Word for word, repeat everything in the records below except the pictures.

Material shown »
↓↓↓

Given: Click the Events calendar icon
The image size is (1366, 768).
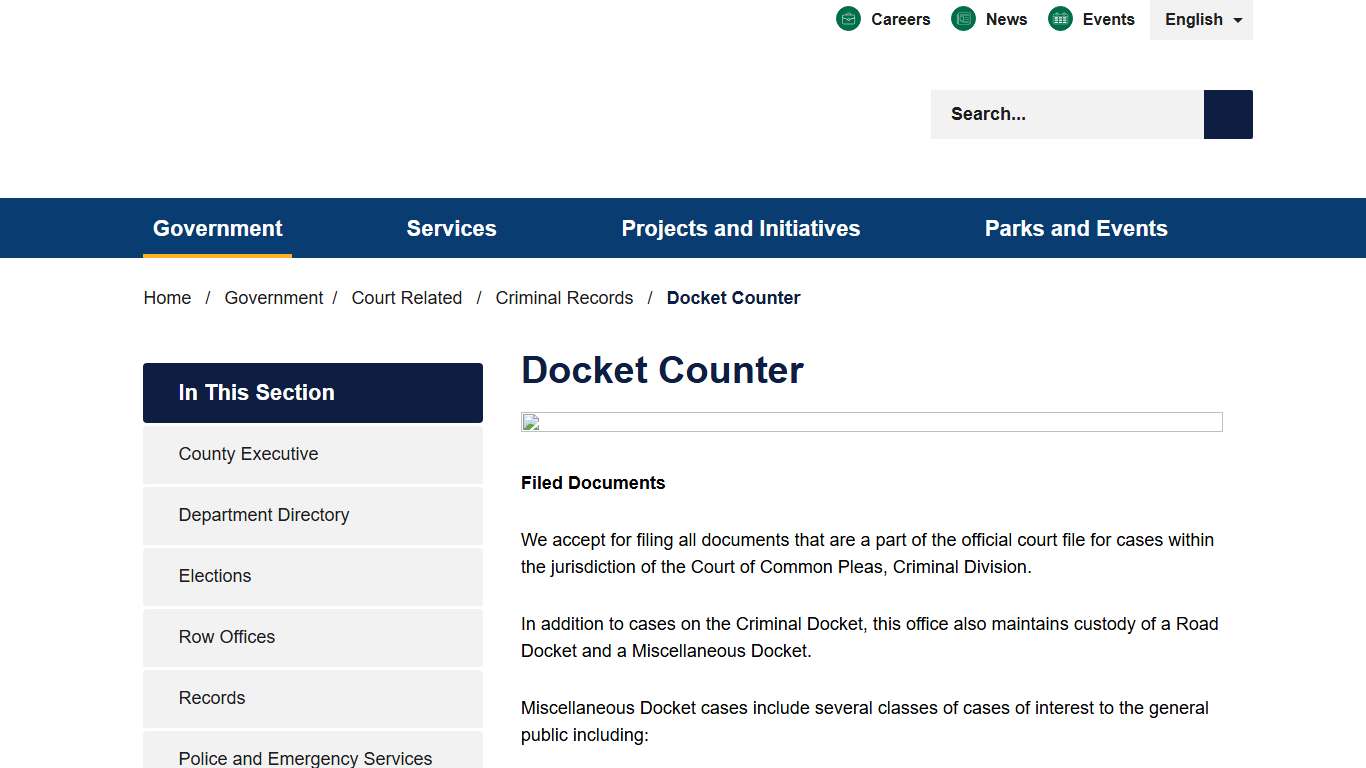Looking at the screenshot, I should pos(1059,18).
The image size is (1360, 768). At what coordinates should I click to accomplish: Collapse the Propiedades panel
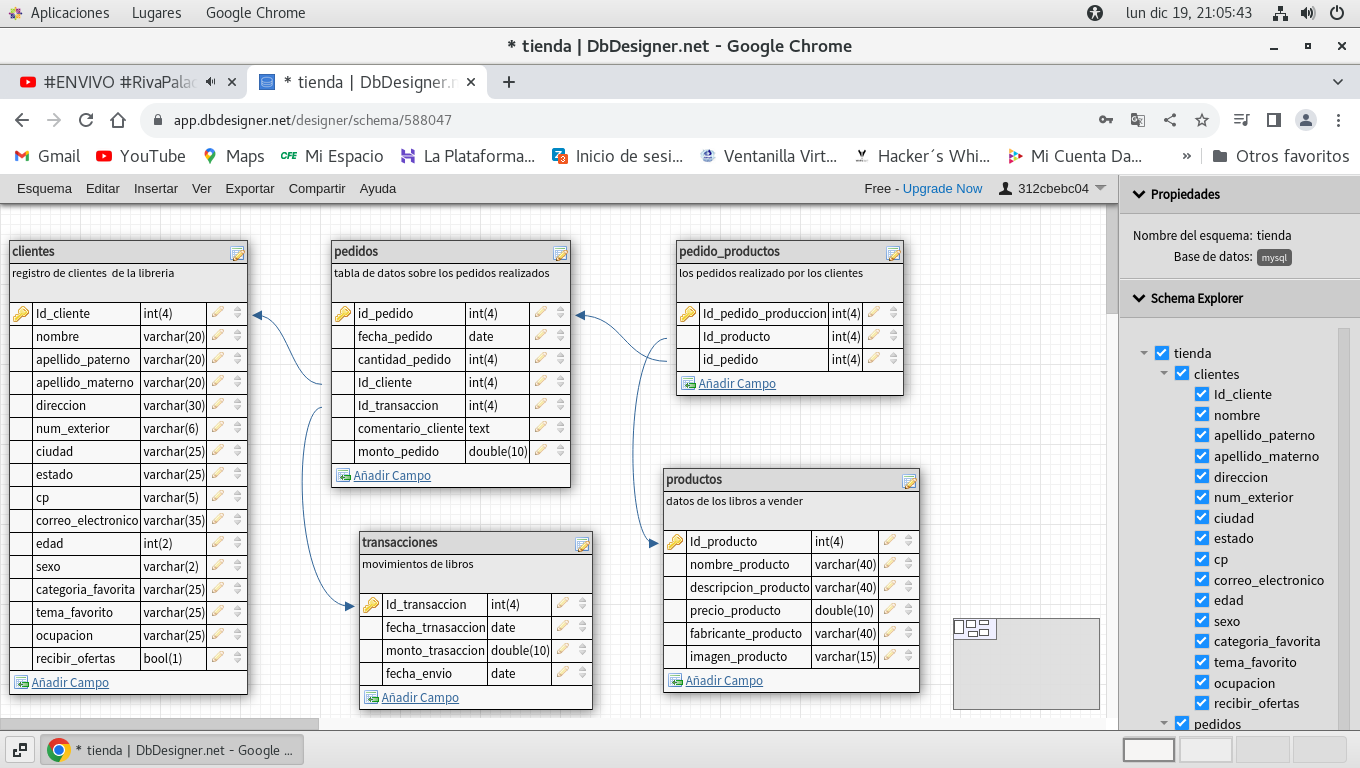click(1138, 194)
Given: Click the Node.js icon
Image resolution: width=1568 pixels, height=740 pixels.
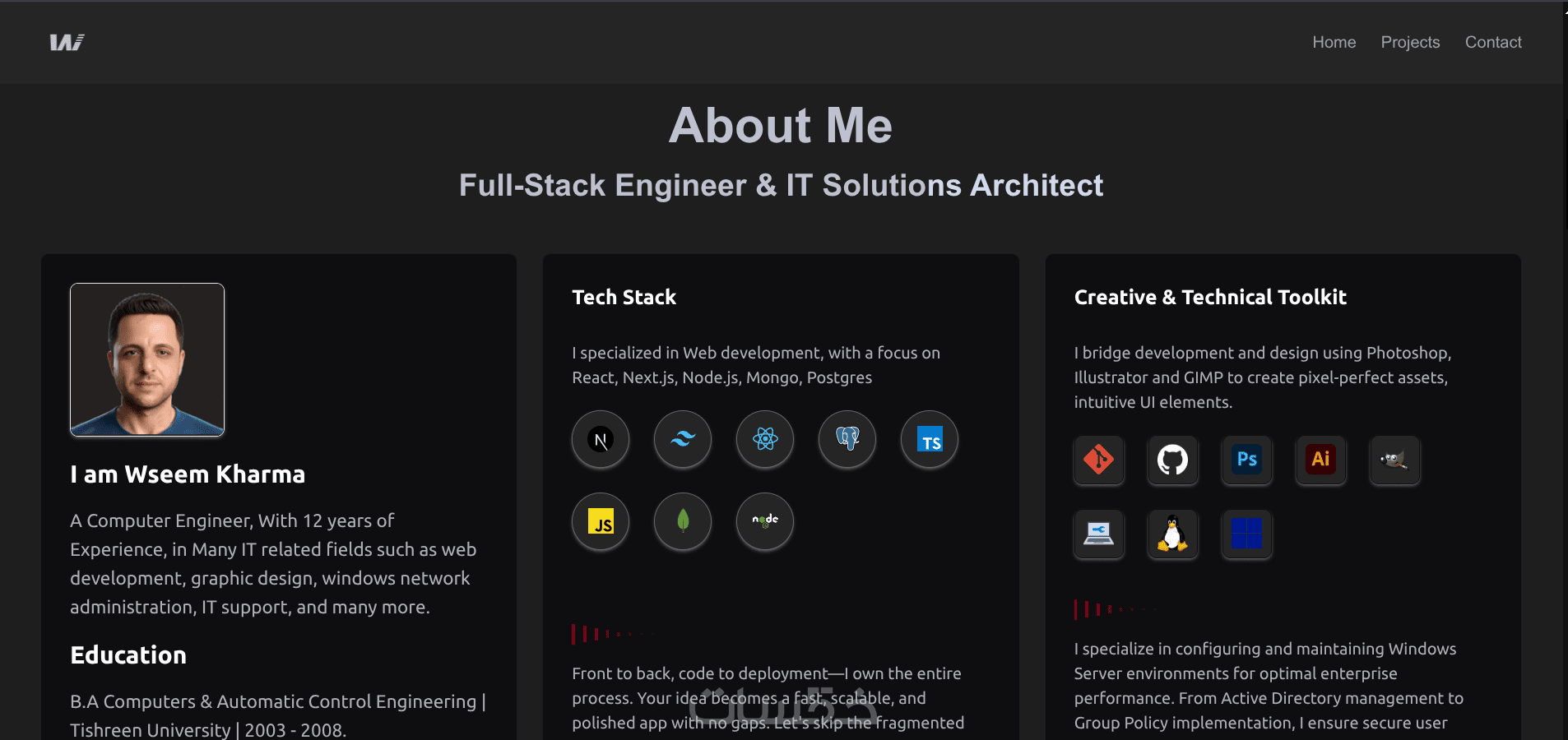Looking at the screenshot, I should click(765, 522).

↑↑↑

Answer section »
Given: Click the Events calendar icon
The image size is (1366, 768).
Looking at the screenshot, I should pos(1059,18).
The image size is (1360, 768). At what coordinates should I click to accomplish: Collapse the Propiedades panel
click(1138, 194)
Given: Click the Node.js icon
Image resolution: width=1568 pixels, height=740 pixels.
Looking at the screenshot, I should click(765, 522).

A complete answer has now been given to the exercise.